The title should already give it away: The Assassination of Jesse James by the Coward Robert Ford is not the kind of movie you watch in order to find out what happens at the end. If that’s why you go to the movies, don’t see this film. If you tend to use the words “pretentious” and “artsy” fairly often when talking about films you didn’t like, don’t see this film. If slow equals boring when it comes to movies as far as you’re concerned, don’t see this film. If you’re hoping for gunslinging action, don’t see this film.
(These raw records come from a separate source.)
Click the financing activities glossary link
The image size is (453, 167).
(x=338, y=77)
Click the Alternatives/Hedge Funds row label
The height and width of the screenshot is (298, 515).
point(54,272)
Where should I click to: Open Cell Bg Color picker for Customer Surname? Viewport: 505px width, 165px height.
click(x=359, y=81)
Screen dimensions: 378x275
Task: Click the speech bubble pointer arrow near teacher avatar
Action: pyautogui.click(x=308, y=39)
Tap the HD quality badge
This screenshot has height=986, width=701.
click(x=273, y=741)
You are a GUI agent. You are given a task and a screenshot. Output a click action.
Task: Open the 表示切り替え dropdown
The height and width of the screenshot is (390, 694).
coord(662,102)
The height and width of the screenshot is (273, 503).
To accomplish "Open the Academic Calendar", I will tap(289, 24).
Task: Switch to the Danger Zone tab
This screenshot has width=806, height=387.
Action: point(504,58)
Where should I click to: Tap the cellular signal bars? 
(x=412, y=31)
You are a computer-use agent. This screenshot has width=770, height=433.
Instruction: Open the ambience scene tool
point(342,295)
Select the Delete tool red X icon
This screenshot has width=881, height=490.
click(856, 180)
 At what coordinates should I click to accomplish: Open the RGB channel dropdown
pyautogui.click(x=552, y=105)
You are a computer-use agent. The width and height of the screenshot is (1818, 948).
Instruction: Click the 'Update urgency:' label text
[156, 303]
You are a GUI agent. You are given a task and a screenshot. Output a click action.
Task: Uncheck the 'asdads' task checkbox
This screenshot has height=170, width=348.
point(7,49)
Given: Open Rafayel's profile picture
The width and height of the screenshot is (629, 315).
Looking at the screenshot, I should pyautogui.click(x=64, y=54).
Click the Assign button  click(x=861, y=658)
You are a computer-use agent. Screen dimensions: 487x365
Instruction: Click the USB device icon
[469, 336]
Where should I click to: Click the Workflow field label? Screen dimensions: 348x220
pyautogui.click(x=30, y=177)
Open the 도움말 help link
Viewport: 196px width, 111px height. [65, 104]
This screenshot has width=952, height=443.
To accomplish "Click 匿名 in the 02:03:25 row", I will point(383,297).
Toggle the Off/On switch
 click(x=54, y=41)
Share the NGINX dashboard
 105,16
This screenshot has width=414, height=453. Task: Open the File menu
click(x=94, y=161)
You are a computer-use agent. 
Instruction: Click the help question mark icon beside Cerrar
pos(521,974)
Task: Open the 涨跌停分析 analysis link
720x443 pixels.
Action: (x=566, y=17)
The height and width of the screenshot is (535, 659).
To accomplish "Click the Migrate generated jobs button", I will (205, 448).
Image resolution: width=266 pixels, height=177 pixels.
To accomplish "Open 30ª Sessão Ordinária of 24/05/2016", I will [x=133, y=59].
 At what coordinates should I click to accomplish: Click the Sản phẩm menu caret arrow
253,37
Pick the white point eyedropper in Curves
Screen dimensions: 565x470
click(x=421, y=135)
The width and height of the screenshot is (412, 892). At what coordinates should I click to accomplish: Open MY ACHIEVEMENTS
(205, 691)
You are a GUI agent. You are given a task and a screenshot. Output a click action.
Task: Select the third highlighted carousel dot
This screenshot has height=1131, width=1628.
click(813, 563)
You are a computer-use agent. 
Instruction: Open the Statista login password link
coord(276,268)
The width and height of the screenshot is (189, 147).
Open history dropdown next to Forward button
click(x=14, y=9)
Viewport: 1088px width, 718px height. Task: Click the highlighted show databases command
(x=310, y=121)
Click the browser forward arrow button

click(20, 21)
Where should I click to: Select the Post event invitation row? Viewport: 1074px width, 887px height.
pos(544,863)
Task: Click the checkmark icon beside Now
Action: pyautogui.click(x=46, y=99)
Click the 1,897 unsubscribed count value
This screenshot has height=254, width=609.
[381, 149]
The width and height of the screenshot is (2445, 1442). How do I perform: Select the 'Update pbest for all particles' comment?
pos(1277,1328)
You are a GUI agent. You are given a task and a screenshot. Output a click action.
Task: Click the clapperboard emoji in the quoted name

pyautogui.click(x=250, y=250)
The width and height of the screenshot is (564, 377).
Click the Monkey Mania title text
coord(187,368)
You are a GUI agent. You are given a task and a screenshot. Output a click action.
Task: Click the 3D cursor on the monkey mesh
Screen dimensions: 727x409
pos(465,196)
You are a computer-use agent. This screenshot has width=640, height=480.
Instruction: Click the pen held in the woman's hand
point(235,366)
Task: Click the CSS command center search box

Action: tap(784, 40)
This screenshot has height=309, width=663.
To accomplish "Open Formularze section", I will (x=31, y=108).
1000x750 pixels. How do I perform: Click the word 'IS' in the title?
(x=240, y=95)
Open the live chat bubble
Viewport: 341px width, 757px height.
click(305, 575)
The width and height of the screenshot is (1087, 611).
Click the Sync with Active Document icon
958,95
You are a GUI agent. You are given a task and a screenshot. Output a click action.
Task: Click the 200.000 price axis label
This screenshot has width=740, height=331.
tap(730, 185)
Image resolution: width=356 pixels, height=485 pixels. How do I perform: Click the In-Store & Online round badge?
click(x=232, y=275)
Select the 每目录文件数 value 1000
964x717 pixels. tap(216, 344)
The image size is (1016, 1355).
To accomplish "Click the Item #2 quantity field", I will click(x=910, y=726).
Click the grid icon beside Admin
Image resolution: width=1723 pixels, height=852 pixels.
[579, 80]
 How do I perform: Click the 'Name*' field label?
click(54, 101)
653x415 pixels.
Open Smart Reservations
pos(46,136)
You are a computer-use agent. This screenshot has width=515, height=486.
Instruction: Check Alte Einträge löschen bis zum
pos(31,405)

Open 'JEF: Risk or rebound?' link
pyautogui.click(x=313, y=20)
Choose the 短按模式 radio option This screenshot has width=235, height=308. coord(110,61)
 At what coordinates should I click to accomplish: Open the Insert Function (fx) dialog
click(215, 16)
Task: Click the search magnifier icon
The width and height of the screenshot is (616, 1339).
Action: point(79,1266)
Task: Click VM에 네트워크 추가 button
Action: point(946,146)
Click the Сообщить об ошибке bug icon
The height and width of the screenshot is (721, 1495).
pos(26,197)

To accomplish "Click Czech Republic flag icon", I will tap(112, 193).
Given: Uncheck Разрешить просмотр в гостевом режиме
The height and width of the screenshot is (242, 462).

The Assassination of Jesse James by the Coward Robert Ford

However, do see this film if you want to see a beautifully written and shot, psychologically fascinating, immensely atmospheric and deeply sad movie, and especially if you’re interested in good acting. Down to the last part, The Assassination has an impressively talented cast; for instance, even the few scenes that focus on Garrett Dillahunt’s Ed Miller (I’ve been a fan of his ever since watching Deadwood) tell volumes in themselves. But the film stands and falls with the two title characters, and they both carry their share of the load with distinction. I’d only seen Casey Affleck in the Ocean’s Double-Digit films, where it’s difficult to judge his acting, but his Robert Ford is a complex, riveting creation: in turn wheedling, puffed up, disturbing, pathetic, deluded, but finally truly tragic, he’s a relative of Matt Damon’s Tom Ripley. At one point James asks him: “Do you want to be like me? Or do you want to be me?” Their relationship recalls that of Tom Ripley and Dickie Greenleaf (Jude Law) in Anthony Minghella’s movie, but it goes further than that. And Ford’s longing, loathing looks at Jesse James carry so much.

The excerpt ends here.